## [Your task]
From the records below, copy every line that contains the word "sidebar".

## [Source data]
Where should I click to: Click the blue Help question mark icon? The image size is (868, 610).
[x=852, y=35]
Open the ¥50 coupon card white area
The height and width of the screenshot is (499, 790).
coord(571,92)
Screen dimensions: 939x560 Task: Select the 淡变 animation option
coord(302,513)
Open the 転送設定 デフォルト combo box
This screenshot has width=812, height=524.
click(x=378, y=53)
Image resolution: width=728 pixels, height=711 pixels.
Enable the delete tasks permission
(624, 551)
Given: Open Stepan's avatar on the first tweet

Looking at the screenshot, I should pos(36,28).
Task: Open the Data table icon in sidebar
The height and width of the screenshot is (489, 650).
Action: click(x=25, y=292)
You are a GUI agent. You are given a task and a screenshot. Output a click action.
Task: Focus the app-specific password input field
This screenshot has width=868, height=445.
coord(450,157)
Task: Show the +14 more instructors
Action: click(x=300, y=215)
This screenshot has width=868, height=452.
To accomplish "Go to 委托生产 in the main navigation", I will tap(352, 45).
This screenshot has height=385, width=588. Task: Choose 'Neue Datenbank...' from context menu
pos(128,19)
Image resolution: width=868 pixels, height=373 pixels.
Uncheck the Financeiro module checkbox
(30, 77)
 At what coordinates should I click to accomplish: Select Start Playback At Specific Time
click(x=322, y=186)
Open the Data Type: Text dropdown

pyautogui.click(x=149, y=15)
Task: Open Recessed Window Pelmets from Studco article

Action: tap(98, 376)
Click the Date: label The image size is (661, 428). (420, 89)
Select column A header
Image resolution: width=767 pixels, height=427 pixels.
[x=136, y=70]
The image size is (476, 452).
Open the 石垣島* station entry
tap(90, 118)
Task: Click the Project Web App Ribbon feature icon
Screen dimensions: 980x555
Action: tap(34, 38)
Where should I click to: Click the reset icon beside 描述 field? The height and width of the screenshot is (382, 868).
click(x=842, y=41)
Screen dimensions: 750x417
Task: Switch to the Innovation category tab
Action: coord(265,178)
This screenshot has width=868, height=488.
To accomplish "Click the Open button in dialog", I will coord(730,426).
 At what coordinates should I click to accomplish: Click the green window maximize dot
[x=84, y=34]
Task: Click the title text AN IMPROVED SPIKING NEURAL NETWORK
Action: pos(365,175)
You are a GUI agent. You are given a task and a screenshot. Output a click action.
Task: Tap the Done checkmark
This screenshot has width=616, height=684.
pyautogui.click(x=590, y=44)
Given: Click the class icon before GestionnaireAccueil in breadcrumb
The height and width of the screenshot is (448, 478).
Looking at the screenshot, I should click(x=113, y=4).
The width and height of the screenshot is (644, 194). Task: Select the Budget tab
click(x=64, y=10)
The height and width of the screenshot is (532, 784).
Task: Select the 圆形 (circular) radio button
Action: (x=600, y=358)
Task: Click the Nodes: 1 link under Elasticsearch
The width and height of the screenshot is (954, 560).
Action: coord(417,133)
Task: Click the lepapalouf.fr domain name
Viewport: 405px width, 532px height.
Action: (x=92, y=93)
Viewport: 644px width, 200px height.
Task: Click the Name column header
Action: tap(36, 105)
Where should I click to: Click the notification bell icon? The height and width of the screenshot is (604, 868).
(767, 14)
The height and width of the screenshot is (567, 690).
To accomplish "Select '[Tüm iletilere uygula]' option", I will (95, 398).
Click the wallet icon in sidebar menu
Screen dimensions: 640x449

## [Solution to this exercise]
Task: Open the Data table icon in sidebar
Click the wallet icon in sidebar menu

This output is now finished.